Influence of promoter potency on the transcriptional effects of YY1, SRF and Msx-1 in transient transfection analysis.

Potent viral promoters/enhancers are often used to achieve high level expression of ectopic genes in transient transfection analysis. By using a GAL4-responsive transcription assay system, we show that the use of potent eukaryotic expression vectors can lead to biased transcriptional effects. Three functionally diverse transcription factors, YY1, SRF and Msx-1, were examined and each was found to exhibit a strong transrepression function in the context of the DNA binding domain of GAL4 when expressed from the cytomegalovirus (pCMV) or simian virus 40 (pSV) promoters/enhancers. An internal 15 amino acid domain of YY1 mediating transrepression in the viral promoter setting was identified. This GAL4-mediated transcriptional repression could, however, be completely relieved by using the yeast alcohol dehydrogenase promoter (pADH) to drive gene expression, which is approximately 100-fold weaker than canonical pCMV and pSV in cultured mammalian cells.

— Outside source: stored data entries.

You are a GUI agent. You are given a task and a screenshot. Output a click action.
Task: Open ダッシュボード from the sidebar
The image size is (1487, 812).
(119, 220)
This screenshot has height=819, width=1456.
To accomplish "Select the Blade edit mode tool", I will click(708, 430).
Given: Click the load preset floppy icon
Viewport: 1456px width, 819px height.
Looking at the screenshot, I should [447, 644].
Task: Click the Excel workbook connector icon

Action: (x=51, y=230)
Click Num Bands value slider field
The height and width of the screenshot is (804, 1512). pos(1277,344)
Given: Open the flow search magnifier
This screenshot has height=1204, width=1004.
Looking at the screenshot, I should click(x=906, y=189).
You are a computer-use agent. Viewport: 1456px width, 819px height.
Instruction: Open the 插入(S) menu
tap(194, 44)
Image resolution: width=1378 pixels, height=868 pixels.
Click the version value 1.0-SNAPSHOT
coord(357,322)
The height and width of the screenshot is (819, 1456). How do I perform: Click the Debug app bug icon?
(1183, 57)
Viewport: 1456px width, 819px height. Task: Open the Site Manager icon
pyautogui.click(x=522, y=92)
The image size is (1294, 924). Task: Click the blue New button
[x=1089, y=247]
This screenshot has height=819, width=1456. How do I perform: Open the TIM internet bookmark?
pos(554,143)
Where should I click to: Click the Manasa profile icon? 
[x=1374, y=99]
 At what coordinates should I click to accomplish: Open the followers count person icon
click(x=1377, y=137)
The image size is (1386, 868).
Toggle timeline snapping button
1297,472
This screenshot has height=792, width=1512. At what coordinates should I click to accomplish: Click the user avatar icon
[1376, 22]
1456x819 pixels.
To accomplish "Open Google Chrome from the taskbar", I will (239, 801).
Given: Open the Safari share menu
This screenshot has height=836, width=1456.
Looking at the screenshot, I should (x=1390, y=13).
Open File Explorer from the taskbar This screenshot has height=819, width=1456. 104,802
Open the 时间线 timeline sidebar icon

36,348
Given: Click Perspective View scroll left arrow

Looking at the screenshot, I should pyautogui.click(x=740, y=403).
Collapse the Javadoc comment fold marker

In addition, low level expression achieved with the pADH vector unveiled the intrinsic transactivation functions of YY1 and SRF previously not observed with the GAL4 assay system. Our results highlight a potential pitfall in conventional pCMV- and pSV-based transfection assays and suggest that the use of a low level expression system may be preferable in most transcriptional analysis.